At Missions Resource Network (MRN), we have been connected to one such movement in Rwanda though our partnership with African Transformation Network in Kigali. We trained many of the Americans who have worked there since 2008. We invited David Watson to Kigali to be part of a Disciple-Making Movement training in 2009 and have continued to support the work. Already they have seen well over 200 churches planted in 12 movements with upwards of 4,000 baptisms. They are seeing third- and fourth-generation churches springing up and crossing borders of all the nations around Rwanda. All the gatherings are lead by Rwandans. Americans play limited but catalytic roles in what is now a certifiable Rwandan movement. This is only one of many similar stories that can be told from around the world in various groups with similar approaches of mission.
If you look at the values of such rapidly multiplying, self-replicating communities of faith around the globe, it almost sounds like a description of the American Restoration Movement from a couple centuries ago. As Matt Miller, one of the Americans working in Rwanda, says, “This out-restorations the restoration movement.”
Many of the historic values of Churches of Christ are particularly adaptive in the current state of global kingdom expansion. Unfortunately, too often those values have become more rhetorical than actual. Still, they are in our historic DNA and can be brought back to life with a little blowing on the embers for at least some of our churches. It’s like a massive global parade is marching down our street and we can’t see it and aren’t joining in.
What are these values? I’d like to expand on just a few of the most significant.
Unique authority of Scripture
Many of the world’s fastest growing movements of believers take a Bible only approach to instruction.
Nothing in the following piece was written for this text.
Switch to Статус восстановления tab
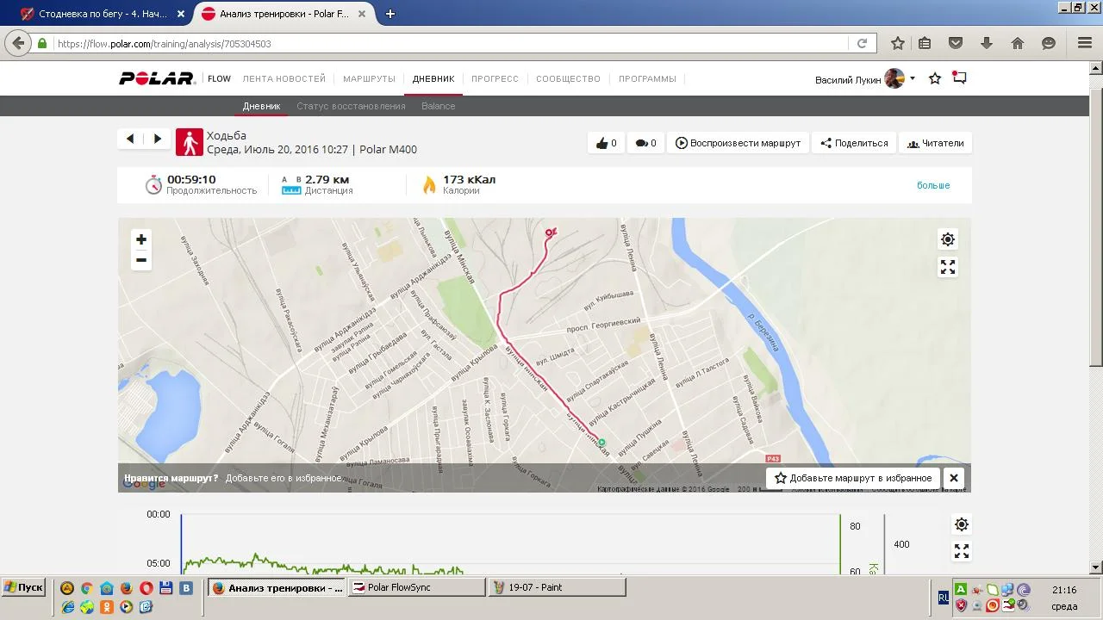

Rather than depending on training materials and formalized doctrinal statements produced by denominations, counsels, conventions, or theologians, they simply get their people engaged in simple discovery Bible study groups that ask, “What does the Bible say?,” “What do we hear God saying to us?,” and, “How do we obey this?” Rather than telling people how to do church or what to believe, those facilitating these new gatherings of believers are asking people to encounter God in scripture and decide for themselves how to obey him in their context. The missionaries or outside leaders don’t import the models of church from their home context, but trust that God can speak through his Word to people who seek him in scripture. They teach dependence not on missionaries but on God through the Word itself. When there are questions about what to do, the missionaries refer the leaders to the Bible and relevant passages and let the insiders decide how to obey.
Local autonomy (church as a de-centralized network)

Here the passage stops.